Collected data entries
◆ ◆ ◆

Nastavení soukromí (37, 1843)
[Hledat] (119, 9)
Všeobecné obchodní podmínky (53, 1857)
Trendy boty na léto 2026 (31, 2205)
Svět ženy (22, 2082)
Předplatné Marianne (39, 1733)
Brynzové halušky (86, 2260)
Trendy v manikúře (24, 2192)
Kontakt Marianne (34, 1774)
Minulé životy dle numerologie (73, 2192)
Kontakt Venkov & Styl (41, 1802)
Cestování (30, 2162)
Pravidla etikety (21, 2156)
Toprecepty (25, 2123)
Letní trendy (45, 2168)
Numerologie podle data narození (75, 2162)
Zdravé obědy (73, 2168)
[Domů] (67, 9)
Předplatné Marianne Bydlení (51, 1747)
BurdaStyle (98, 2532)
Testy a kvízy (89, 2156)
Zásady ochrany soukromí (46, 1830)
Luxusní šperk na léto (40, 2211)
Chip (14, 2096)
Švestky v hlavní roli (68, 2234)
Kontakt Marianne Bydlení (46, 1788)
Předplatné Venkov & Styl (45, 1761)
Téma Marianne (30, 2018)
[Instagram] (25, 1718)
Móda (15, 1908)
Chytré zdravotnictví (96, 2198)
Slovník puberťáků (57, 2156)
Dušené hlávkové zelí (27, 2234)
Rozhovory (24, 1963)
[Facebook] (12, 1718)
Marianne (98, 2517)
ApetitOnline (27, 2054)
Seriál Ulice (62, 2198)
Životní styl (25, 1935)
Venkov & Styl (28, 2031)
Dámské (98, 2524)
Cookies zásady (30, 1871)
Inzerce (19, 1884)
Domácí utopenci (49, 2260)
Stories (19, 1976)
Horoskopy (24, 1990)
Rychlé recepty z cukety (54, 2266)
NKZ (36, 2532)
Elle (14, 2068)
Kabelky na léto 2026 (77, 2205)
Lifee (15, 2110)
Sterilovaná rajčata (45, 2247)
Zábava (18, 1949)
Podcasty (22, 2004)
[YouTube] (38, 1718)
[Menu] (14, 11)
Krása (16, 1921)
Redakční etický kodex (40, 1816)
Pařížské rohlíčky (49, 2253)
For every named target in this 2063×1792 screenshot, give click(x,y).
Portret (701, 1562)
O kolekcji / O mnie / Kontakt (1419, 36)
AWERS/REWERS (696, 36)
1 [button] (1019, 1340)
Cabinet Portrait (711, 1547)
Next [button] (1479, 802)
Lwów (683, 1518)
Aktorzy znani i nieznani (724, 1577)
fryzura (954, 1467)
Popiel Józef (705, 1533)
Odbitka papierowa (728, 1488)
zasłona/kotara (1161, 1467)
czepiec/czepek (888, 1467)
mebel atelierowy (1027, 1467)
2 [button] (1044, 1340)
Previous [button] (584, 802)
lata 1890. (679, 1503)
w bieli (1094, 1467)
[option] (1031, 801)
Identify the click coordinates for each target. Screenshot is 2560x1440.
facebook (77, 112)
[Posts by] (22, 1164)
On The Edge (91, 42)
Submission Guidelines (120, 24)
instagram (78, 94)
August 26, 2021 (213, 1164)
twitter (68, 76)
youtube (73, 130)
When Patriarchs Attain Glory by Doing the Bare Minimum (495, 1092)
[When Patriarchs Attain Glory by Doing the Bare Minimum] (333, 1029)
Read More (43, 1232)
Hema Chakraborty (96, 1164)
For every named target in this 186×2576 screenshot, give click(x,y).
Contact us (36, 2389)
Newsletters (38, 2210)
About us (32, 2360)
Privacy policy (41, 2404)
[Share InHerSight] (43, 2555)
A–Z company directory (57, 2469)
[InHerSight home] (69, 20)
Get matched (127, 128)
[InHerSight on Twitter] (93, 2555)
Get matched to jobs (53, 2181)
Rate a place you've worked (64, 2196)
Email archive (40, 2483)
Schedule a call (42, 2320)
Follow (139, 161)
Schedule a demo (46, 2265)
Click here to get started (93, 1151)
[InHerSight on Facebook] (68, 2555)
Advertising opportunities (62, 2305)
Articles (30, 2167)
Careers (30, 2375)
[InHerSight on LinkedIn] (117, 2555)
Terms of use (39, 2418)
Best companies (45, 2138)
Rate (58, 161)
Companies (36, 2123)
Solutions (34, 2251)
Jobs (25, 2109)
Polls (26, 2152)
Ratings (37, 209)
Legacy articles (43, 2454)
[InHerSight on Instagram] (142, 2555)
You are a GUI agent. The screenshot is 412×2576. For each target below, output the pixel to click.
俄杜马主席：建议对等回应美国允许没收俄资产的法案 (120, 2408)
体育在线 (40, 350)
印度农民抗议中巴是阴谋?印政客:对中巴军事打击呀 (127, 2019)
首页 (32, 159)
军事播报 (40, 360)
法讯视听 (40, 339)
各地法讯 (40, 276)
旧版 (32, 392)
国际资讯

◆ ◆ ◆

The full data, repeated exactly, is the only acceptable output.

Nastavení soukromí (37, 1843)
[Hledat] (119, 9)
Všeobecné obchodní podmínky (53, 1857)
Trendy boty na léto 2026 (31, 2205)
Svět ženy (22, 2082)
Předplatné Marianne (39, 1733)
Brynzové halušky (86, 2260)
Trendy v manikúře (24, 2192)
Kontakt Marianne (34, 1774)
Minulé životy dle numerologie (73, 2192)
Kontakt Venkov & Styl (41, 1802)
Cestování (30, 2162)
Pravidla etikety (21, 2156)
Toprecepty (25, 2123)
Letní trendy (45, 2168)
Numerologie podle data narození (75, 2162)
Zdravé obědy (73, 2168)
[Domů] (67, 9)
Předplatné Marianne Bydlení (51, 1747)
BurdaStyle (98, 2532)
Testy a kvízy (89, 2156)
Zásady ochrany soukromí (46, 1830)
Luxusní šperk na léto (40, 2211)
Chip (14, 2096)
Švestky v hlavní roli (68, 2234)
Kontakt Marianne Bydlení (46, 1788)
Předplatné Venkov & Styl (45, 1761)
Téma Marianne (30, 2018)
[Instagram] (25, 1718)
Móda (15, 1908)
Chytré zdravotnictví (96, 2198)
Slovník puberťáků (57, 2156)
Dušené hlávkové zelí (27, 2234)
Rozhovory (24, 1963)
[Facebook] (12, 1718)
Marianne (98, 2517)
ApetitOnline (27, 2054)
Seriál Ulice (62, 2198)
Životní styl (25, 1935)
Venkov & Styl (28, 2031)
Dámské (98, 2524)
Cookies zásady (30, 1871)
Inzerce (19, 1884)
Domácí utopenci (49, 2260)
Stories (19, 1976)
Horoskopy (24, 1990)
Rychlé recepty z cukety (54, 2266)
NKZ (36, 2532)
Elle (14, 2068)
Kabelky na léto 2026 (77, 2205)
Lifee (15, 2110)
Sterilovaná rajčata (45, 2247)
Zábava (18, 1949)
Podcasty (22, 2004)
[YouTube] (38, 1718)
[Menu] (14, 11)
Krása (16, 1921)
Redakční etický kodex (40, 1816)
Pařížské rohlíčky (49, 2253)
For every named target in this 2063×1792 screenshot, give click(x,y).
Portret (701, 1562)
O kolekcji / O mnie / Kontakt (1419, 36)
AWERS/REWERS (696, 36)
1 [button] (1019, 1340)
Cabinet Portrait (711, 1547)
Next [button] (1479, 802)
Lwów (683, 1518)
Aktorzy znani i nieznani (724, 1577)
fryzura (954, 1467)
Popiel Józef (705, 1533)
Odbitka papierowa (728, 1488)
zasłona/kotara (1161, 1467)
czepiec/czepek (888, 1467)
mebel atelierowy (1027, 1467)
2 [button] (1044, 1340)
Previous [button] (584, 802)
lata 1890. (679, 1503)
w bieli (1094, 1467)
[option] (1031, 801)
Identify the click coordinates for each target. Screenshot is 2560x1440.
facebook (77, 112)
[Posts by] (22, 1164)
On The Edge (91, 42)
Submission Guidelines (120, 24)
instagram (78, 94)
August 26, 2021 (213, 1164)
twitter (68, 76)
youtube (73, 130)
When Patriarchs Attain Glory by Doing the Bare Minimum (495, 1092)
[When Patriarchs Attain Glory by Doing the Bare Minimum] (333, 1029)
Read More (43, 1232)
Hema Chakraborty (96, 1164)
For every named target in this 186×2576 screenshot, give click(x,y).
Contact us (36, 2389)
Newsletters (38, 2210)
About us (32, 2360)
Privacy policy (41, 2404)
[Share InHerSight] (43, 2555)
A–Z company directory (57, 2469)
[InHerSight home] (69, 20)
Get matched (127, 128)
[InHerSight on Twitter] (93, 2555)
Get matched to jobs (53, 2181)
Rate a place you've worked (64, 2196)
Email archive (40, 2483)
Schedule a call (42, 2320)
Follow (139, 161)
Schedule a demo (46, 2265)
Click here to get started (93, 1151)
[InHerSight on Facebook] (68, 2555)
Advertising opportunities (62, 2305)
Articles (30, 2167)
Careers (30, 2375)
[InHerSight on LinkedIn] (117, 2555)
Terms of use (39, 2418)
Best companies (45, 2138)
Rate (58, 161)
Companies (36, 2123)
Solutions (34, 2251)
Jobs (25, 2109)
Polls (26, 2152)
Ratings (37, 209)
Legacy articles (43, 2454)
[InHerSight on Instagram] (142, 2555)
You are a GUI agent. The screenshot is 412×2576. For each target below, output the pixel to click.
俄杜马主席：建议对等回应美国允许没收俄资产的法案 (120, 2408)
体育在线 (40, 350)
印度农民抗议中巴是阴谋?印政客:对中巴军事打击呀 (127, 2019)
首页 (32, 159)
军事播报 (40, 360)
法讯视听 (40, 339)
各地法讯 (40, 276)
旧版 (32, 392)
国际资讯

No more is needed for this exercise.